Je reste evidemment fier de ces réussites, mais aussi de mon intégration dans le milieu professionnel bancaire, et de mon ascenscion professionnelle au sein du Crédit Agricole du Nord Est.

- Quelles  « fausses » idées reçues aviez-vous sur le secteur Banque-Assurance ou sur  la vie en entreprise, avant votre parcours en alternance ?

J'avais de fausses idées reçues sur la vie en entreprise en général, et bien sûr y compris le secteur Banque Assurance.
Je pensais effectivement que l'intégration dans le milieu professionnel pouvait se faire très rapidement et sans difficulté, parce que le diplôme constituait sûrement un passeport nécessaire et suffisant.
Avec le recul, je mesure l'importance d'avoir des connaissances générales sur le secteur professionnel que l'on est amené à assimiler, pour pouvoir débuter sans difficultés, avec la méthodologie que confère la pratique au quotidien.
Ceci se vérifie d'autant plus dans le secteur Banque Assurance. Les connaissances doivent être d’un très bon niveau dès le début, afin de pouvoir répondre aux attentes des clients, qui sont également très bien informés sur le domaine bancaire.
La vraie valeur ajoutée qu'un conseiller financier peut apporté à son client, reste la capacité à lui trouver LA solution, parfois originale, dans un délai convenable, sans aller directement au plus facile.
Le fait d'avoir une connaissance globale du secteur bancaire, de transformer les connaissances en compétences, sans pression, sur une année en contrat d’alternance reste un véritable atout.

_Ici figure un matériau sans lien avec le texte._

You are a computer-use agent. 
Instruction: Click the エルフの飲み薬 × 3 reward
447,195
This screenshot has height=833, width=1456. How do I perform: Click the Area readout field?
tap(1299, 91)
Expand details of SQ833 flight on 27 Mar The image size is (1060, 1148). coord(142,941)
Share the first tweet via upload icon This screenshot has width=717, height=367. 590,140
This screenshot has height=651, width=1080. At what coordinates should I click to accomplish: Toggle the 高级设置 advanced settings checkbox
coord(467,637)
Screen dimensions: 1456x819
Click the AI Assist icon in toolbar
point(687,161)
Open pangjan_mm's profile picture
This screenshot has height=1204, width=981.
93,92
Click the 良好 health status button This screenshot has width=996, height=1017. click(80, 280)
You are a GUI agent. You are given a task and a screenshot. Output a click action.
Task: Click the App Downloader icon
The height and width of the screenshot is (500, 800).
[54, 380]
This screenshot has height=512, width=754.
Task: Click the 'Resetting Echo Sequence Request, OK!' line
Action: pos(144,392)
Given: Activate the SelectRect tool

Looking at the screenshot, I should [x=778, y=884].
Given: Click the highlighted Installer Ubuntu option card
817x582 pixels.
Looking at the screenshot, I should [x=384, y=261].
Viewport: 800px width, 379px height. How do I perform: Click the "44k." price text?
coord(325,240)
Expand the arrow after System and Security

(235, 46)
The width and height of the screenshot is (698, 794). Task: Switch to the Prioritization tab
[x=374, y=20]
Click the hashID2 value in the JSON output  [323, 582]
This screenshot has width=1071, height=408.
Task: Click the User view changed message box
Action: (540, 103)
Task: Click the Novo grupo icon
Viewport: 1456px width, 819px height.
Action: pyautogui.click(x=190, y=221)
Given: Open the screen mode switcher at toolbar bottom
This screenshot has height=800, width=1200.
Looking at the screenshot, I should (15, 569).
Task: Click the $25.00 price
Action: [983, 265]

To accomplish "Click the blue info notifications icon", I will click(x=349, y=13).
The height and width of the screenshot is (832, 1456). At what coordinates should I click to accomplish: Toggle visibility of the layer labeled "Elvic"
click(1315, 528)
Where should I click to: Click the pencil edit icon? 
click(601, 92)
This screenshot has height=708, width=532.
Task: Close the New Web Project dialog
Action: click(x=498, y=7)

- Quels conseils donneriez-vous à un jeune qui envisage l’apprentissage dans le secteur de la Banque Assurance ?

Il faut être curieux.
Il s'agit d'un secteur en perpétuel mouvement, qui nécessite des connaissances de plus en plus affinées.
Cette formation nécessite donc un peu d'investissement personnel, ce qui se révèle être plutôt intéressant car cela permet également de comprendre plus facilement au quotidien les événements macro ou micro-économiques.

Il faut également être volontaire.
Le master donne l'occasion à l'étudiant  de rédiger un mémoire, en apportant des solutions nouvelles à l'entreprise.
Le jeune ne doit pas hésiter à intervenir en amont en sollicitant son tuteur, à se porter volontaire sur une action dès qu'il s'en sent capable.

Enfin, il ne faut avoir aucun préjugé sur la capacité à exercer un métier dans le secteur de la Banque Finance.
Le sens du relationnel, la rigueur et la curiosité permettront d'intégrer un établissement financier, et d'exercer un métier qui conviendra.
Il s'agit d'un secteur qui propose une multitude de métiers, où chacun peut trouver un vrai parcours professionnel très varié, source d’épanouissement.
Enfin avoir suivi en amont un cursus différent de celui de la finance-comptabilité n'est pas un frein, mais plutôt un atout : allier un Master Banque Finance à un autre parcours, c’est mettre en avant sa capacité d’adaptation, qualité indéniable à l’exercice de la profession.